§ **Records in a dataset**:
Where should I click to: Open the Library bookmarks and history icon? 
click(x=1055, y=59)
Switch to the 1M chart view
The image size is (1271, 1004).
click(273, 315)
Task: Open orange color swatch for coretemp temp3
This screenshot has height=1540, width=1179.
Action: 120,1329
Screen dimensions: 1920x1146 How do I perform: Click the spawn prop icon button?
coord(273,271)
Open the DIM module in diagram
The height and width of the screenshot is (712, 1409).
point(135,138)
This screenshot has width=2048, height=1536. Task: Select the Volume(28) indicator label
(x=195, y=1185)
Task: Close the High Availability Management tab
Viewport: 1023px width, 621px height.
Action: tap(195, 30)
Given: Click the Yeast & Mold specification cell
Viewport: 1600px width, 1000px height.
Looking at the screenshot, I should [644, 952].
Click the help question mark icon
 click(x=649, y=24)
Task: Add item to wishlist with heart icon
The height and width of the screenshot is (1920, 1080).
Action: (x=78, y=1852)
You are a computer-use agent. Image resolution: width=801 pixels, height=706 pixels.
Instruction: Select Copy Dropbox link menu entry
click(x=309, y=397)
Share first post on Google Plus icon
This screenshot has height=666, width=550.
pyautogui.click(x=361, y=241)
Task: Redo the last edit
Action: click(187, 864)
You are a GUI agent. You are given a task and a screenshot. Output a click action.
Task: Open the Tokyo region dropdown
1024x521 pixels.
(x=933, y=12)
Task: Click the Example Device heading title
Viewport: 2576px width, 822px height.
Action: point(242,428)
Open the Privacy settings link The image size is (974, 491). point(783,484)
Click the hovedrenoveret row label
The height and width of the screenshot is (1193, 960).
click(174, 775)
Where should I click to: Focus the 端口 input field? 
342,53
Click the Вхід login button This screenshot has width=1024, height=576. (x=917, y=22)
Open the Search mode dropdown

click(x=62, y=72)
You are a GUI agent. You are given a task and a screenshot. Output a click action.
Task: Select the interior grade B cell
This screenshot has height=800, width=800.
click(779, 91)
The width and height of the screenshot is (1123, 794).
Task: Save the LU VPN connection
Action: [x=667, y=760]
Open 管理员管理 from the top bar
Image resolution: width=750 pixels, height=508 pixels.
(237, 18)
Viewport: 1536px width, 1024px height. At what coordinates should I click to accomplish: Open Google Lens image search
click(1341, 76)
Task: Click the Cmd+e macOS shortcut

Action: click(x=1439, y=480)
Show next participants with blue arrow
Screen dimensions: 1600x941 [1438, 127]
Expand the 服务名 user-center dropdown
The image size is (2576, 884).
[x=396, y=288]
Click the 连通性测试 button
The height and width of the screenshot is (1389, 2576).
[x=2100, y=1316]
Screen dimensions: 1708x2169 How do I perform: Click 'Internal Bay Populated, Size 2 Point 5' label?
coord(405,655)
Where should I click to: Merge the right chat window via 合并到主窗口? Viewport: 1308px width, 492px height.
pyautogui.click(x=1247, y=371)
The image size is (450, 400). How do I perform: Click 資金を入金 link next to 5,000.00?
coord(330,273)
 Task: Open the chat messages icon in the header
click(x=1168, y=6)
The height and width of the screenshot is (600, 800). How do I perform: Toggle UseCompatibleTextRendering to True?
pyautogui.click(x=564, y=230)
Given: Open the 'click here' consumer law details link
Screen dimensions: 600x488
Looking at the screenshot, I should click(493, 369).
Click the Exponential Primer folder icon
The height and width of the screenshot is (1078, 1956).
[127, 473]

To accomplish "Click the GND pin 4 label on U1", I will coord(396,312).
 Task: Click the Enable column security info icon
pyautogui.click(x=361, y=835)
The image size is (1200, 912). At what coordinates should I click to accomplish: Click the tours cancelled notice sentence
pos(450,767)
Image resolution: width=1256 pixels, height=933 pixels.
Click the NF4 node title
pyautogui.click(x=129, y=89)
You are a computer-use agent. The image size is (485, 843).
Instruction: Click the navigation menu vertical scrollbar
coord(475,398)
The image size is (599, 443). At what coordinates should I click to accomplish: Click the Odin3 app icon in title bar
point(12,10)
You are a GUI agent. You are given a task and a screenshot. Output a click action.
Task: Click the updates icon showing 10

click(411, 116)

§ **Stated problem**:
Repeat all of the material above word for word, changing nothing.

§ **Written solution**:
Where should I click to: Open the Library bookmarks and history icon? 
click(x=1055, y=59)
Switch to the 1M chart view
The image size is (1271, 1004).
click(273, 315)
Task: Open orange color swatch for coretemp temp3
This screenshot has height=1540, width=1179.
Action: 120,1329
Screen dimensions: 1920x1146 How do I perform: Click the spawn prop icon button?
coord(273,271)
Open the DIM module in diagram
The height and width of the screenshot is (712, 1409).
point(135,138)
This screenshot has width=2048, height=1536. Task: Select the Volume(28) indicator label
(x=195, y=1185)
Task: Close the High Availability Management tab
Viewport: 1023px width, 621px height.
Action: tap(195, 30)
Given: Click the Yeast & Mold specification cell
Viewport: 1600px width, 1000px height.
Looking at the screenshot, I should [644, 952].
Click the help question mark icon
 click(x=649, y=24)
Task: Add item to wishlist with heart icon
The height and width of the screenshot is (1920, 1080).
Action: (x=78, y=1852)
You are a computer-use agent. Image resolution: width=801 pixels, height=706 pixels.
Instruction: Select Copy Dropbox link menu entry
click(x=309, y=397)
Share first post on Google Plus icon
This screenshot has height=666, width=550.
pyautogui.click(x=361, y=241)
Task: Redo the last edit
Action: click(187, 864)
You are a GUI agent. You are given a task and a screenshot. Output a click action.
Task: Open the Tokyo region dropdown
1024x521 pixels.
(x=933, y=12)
Task: Click the Example Device heading title
Viewport: 2576px width, 822px height.
Action: point(242,428)
Open the Privacy settings link The image size is (974, 491). point(783,484)
Click the hovedrenoveret row label
The height and width of the screenshot is (1193, 960).
click(174, 775)
Where should I click to: Focus the 端口 input field? 
342,53
Click the Вхід login button This screenshot has width=1024, height=576. (x=917, y=22)
Open the Search mode dropdown

click(x=62, y=72)
You are a GUI agent. You are given a task and a screenshot. Output a click action.
Task: Select the interior grade B cell
This screenshot has height=800, width=800.
click(779, 91)
The width and height of the screenshot is (1123, 794).
Task: Save the LU VPN connection
Action: [x=667, y=760]
Open 管理员管理 from the top bar
Image resolution: width=750 pixels, height=508 pixels.
(237, 18)
Viewport: 1536px width, 1024px height. At what coordinates should I click to accomplish: Open Google Lens image search
click(1341, 76)
Task: Click the Cmd+e macOS shortcut

Action: click(x=1439, y=480)
Show next participants with blue arrow
Screen dimensions: 1600x941 [1438, 127]
Expand the 服务名 user-center dropdown
The image size is (2576, 884).
[x=396, y=288]
Click the 连通性测试 button
The height and width of the screenshot is (1389, 2576).
[x=2100, y=1316]
Screen dimensions: 1708x2169 How do I perform: Click 'Internal Bay Populated, Size 2 Point 5' label?
coord(405,655)
Where should I click to: Merge the right chat window via 合并到主窗口? Viewport: 1308px width, 492px height.
pyautogui.click(x=1247, y=371)
The image size is (450, 400). How do I perform: Click 資金を入金 link next to 5,000.00?
coord(330,273)
 Task: Open the chat messages icon in the header
click(x=1168, y=6)
The height and width of the screenshot is (600, 800). How do I perform: Toggle UseCompatibleTextRendering to True?
pyautogui.click(x=564, y=230)
Given: Open the 'click here' consumer law details link
Screen dimensions: 600x488
Looking at the screenshot, I should click(493, 369).
Click the Exponential Primer folder icon
The height and width of the screenshot is (1078, 1956).
[127, 473]

To accomplish "Click the GND pin 4 label on U1", I will coord(396,312).
 Task: Click the Enable column security info icon
pyautogui.click(x=361, y=835)
The image size is (1200, 912). At what coordinates should I click to accomplish: Click the tours cancelled notice sentence
pos(450,767)
Image resolution: width=1256 pixels, height=933 pixels.
Click the NF4 node title
pyautogui.click(x=129, y=89)
You are a computer-use agent. The image size is (485, 843).
Instruction: Click the navigation menu vertical scrollbar
coord(475,398)
The image size is (599, 443). At what coordinates should I click to accomplish: Click the Odin3 app icon in title bar
point(12,10)
You are a GUI agent. You are given a task and a screenshot. Output a click action.
Task: Click the updates icon showing 10

click(411, 116)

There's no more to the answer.